幻の「幹部軍人養成学校」
~part3~

戦時色の中の学校と軍事教練

 昭和19年の世間は春ごろから戦時色が濃くなり、「聖戦」をいかに切り抜けるかということが戦時の銃後における生活の根本であった。学校には「戦時学制特別措置法」というような法律が布かれ、一般学校は学徒動員、軍人志願奨励の方針が強行され学校教育よりも勤労奉仕、または軍関係学校などに志望を切り替えることで以前の中等教育中心の考え方が「聖戦第一」に変わっていった時期である。まだ幼いと言ってよい数え年13~15才の少年であったが、戦前の平和な世界とは全く異なる世相はいち早く感じ取った。しかし、遊びたい笑いたいという少年の本能的な気持ちは級友たちの多くが失うことなく持ち続けていたと思う。学科というのは平和な戦後生まれの人には考えにくいかもしれないが、学科と言えば教練を指すくらいで教練すなわち軍事教練はもっとも厳しく教えられた。教練の指導教官は入校当初は配属将校と呼ばれていたが、間もなく軍事教官と呼ばれるようになった。参考までに、旧制高等学校の配属将校は少佐または中佐、将来の軍医〈軍の委託学生〉を多数抱えている新潟医科大学のそれは中佐または大佐であった。当校の員数は陸軍から派遣されている現役一名、予備役一名それぞれ陸軍少尉であったが、予備役の教官は昭和20年はじめ現役に復帰した。

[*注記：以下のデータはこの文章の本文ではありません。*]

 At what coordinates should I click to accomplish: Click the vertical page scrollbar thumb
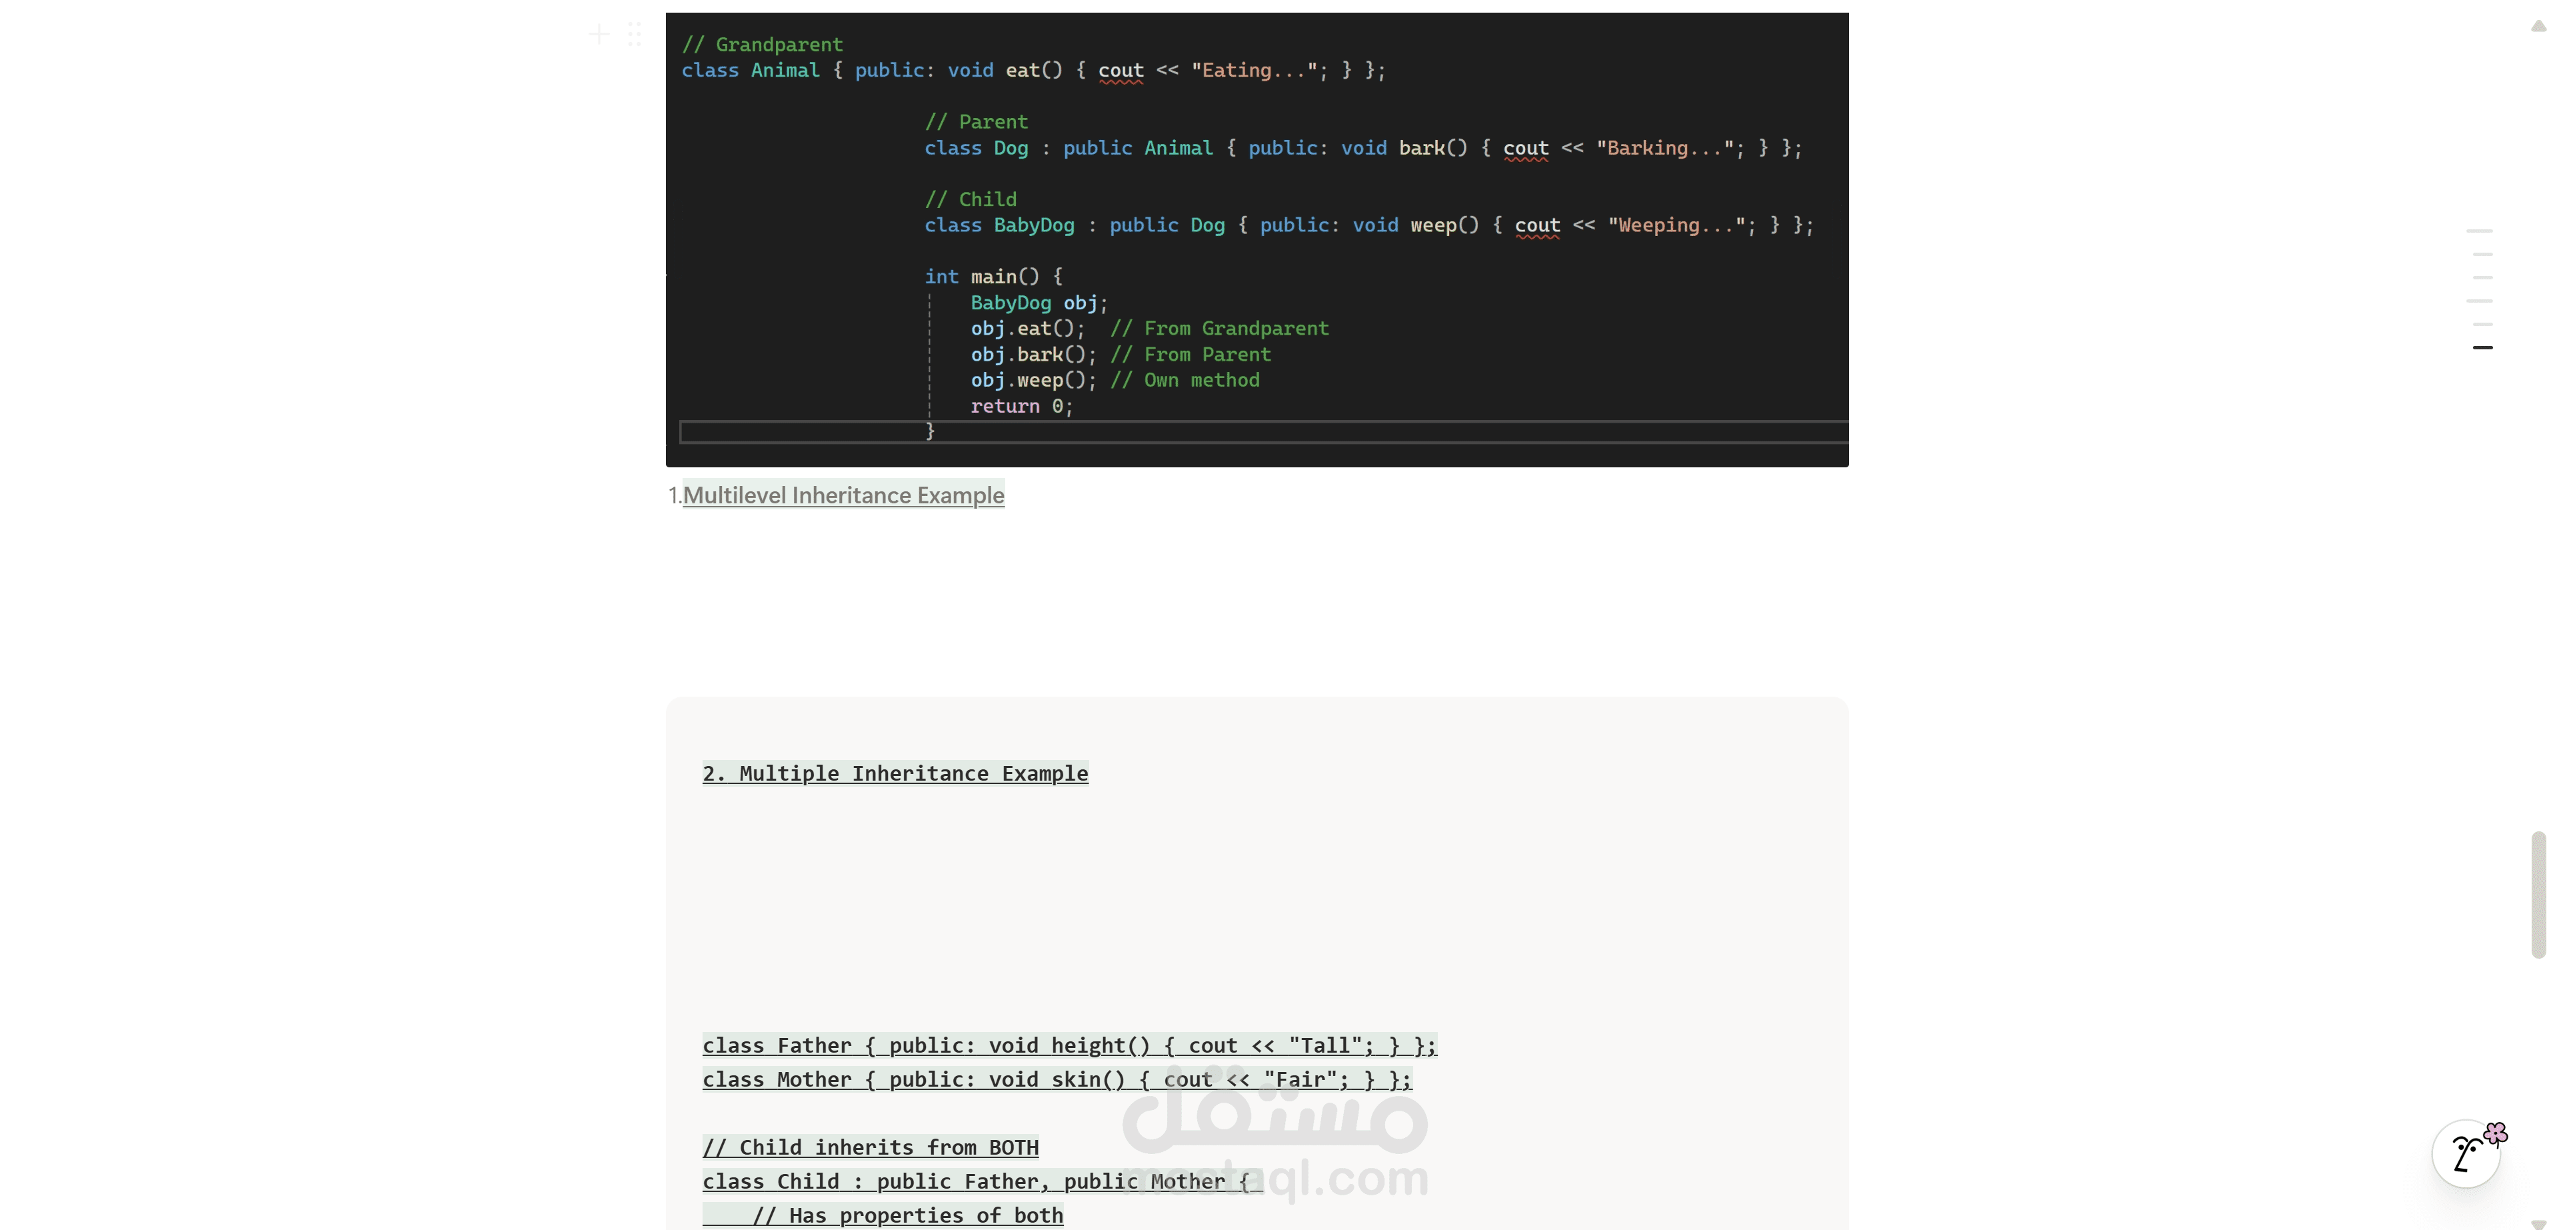(2538, 894)
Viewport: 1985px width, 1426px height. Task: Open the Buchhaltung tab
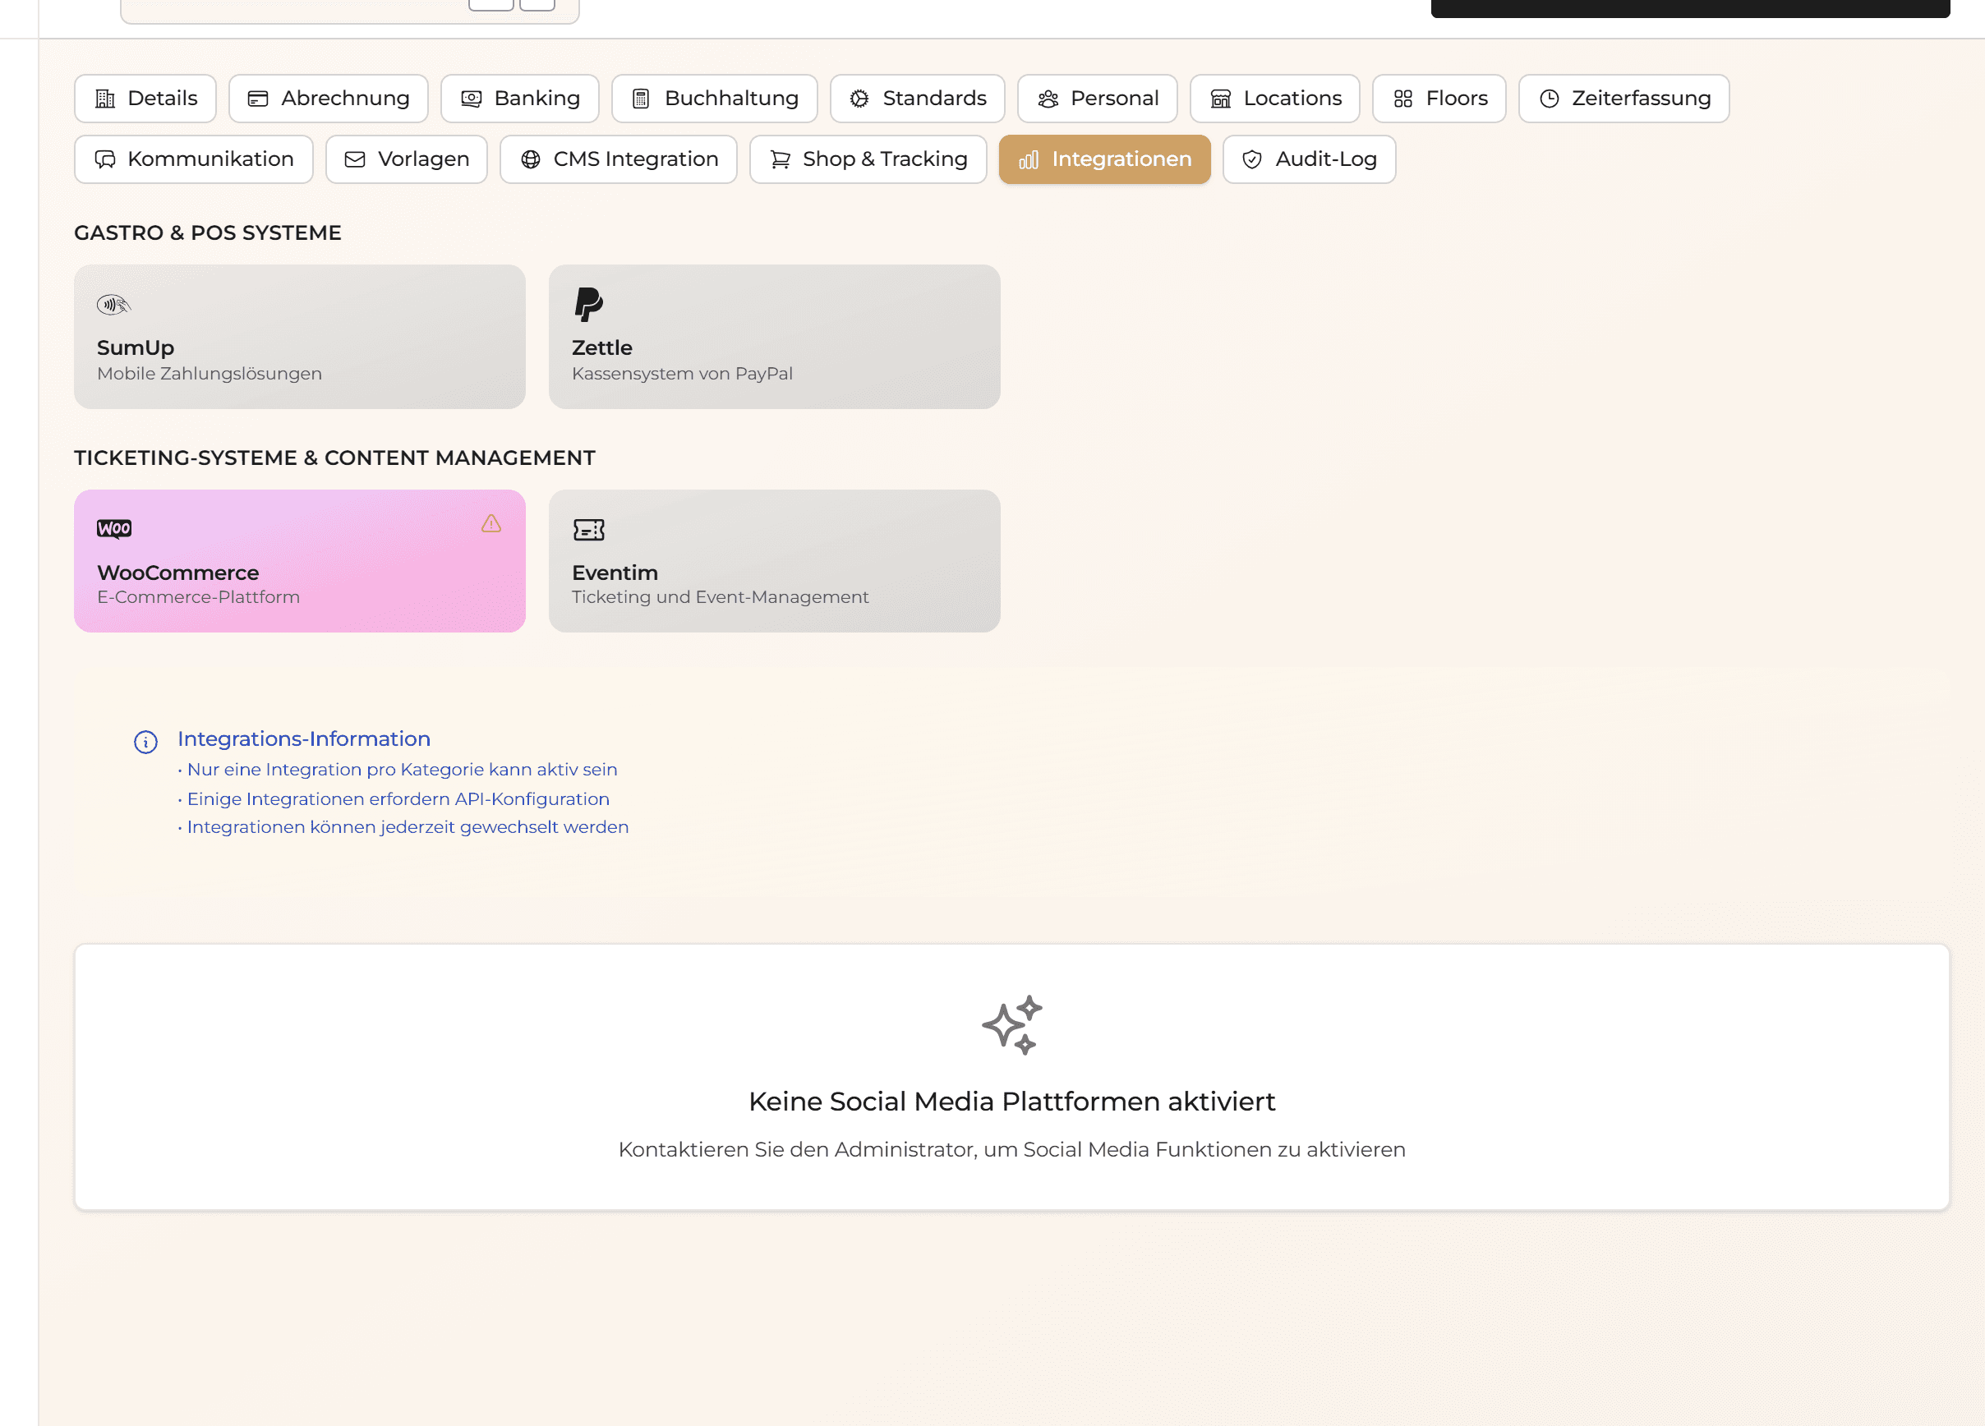pyautogui.click(x=714, y=98)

それに加えてバリバリの士官学校出身の中野陸軍中尉一名の合計三名であった。生徒数が少ないのに軍事教官が三名配置されているのは余程教練等の軍事教育に力を注ぎたかったのだろうと推測できる。この中野中尉は在任中に南方行きの輸送船の兵員輸送指揮官として乗り組み前線に赴くが途中で戦死されたとの公式発表を聞いた。23才という話であった。登校途中で一回注意を受けたことがある。雨天で洋傘をさし、2~3人で歩いていたが、丁度その教官がカーキ色の雨合羽を着て自転車に乗って我々の横を通過しようとした。途端に右端にいた者が、「歩調トレ!敬礼!」と号令をかけたが、傘は差しているし、横列であるし、両手ともふさがっているし、挙手の礼などできはしない。学校へついて一次限に教室で注意があった。「まず雨天に傘をさしたまま敬礼しようとしたこと、これはいけない、まず傘をたため。次に敬礼の号令をかけろ。次からはこのようにせよ。」
ということだ。口頭だけの注意で済んでよかった。しかし悪いのはこちら。以後雨の時は注意をしている。教練の教科は「気ヲ付ケ」「休メ」「並足歩行」「正常歩」「歩調取レ」挙手の敬礼から始まり隊列行進・・・だんだん進んで分隊訓練、部隊訓練などに入る。
 このころ、隊列を組んで校門を出ることがよくあった。行進中、ご家族に戦死者が出た家の前には軍階級、氏名、戦死の場所、年令などが書かれた門標が出ていることがある。すると、突然「歩調トレ!」の号令がかかる。(歩調をとるというのは、両足を交互に膝の高さまで上げて歩く隊列行進の歩き方の一つである)号令は隊列行進を指揮する生徒がこれを発する。「かしら、右!」「敬礼!」門標には、氏名、軍階級、戦死地域、享年、などが書かれている。「だれだれ、ブーゲンビル島沖にて戦死、17才」等の内容である。きっと海軍を志願した少年兵にちがいないなどと考え冥福を祈る。通過すると、ようやく「なおれ!」の号令が響きわたる。こうして一連の短い慰霊は終わる。
 また、野戦訓練では「匍匐前進」「展開訓練」などがあった。(これらの教科内容は私の日記帳に書いてあったものを参考にした)展開訓練では校庭でも行われたが、野外即ち海岸の砂丘でも行った。教官からひどく叱られたことがあった。5~6人の組で教官の立つ指揮所から数百メートル離れた場所に展開し、教わったとうりに1列または2列の横並列を取った時だ。隣の生徒がだじゃれを云って笑いこけた。「笑っている奴!笑うな!真面目にやれ!」である。展開を終えて元の隊列が組まれると早速ビンタが飛んできた。笑った奴はみんなやられた。そんな時は謝る言葉などいらない。ほほをたたかれるのをこらえるだけである。笑ったのが悪いのだから。教練で教官をこわいとか、訓練が辛いなどと思ったことは一度もなかった。むしろ机での座学より兵隊ごっこ、戦争ごっこで遊んだ幼時を思えば、はるかに正式で程度の高い軍事教練という訓練を受けられることが嬉しく感じられたのである。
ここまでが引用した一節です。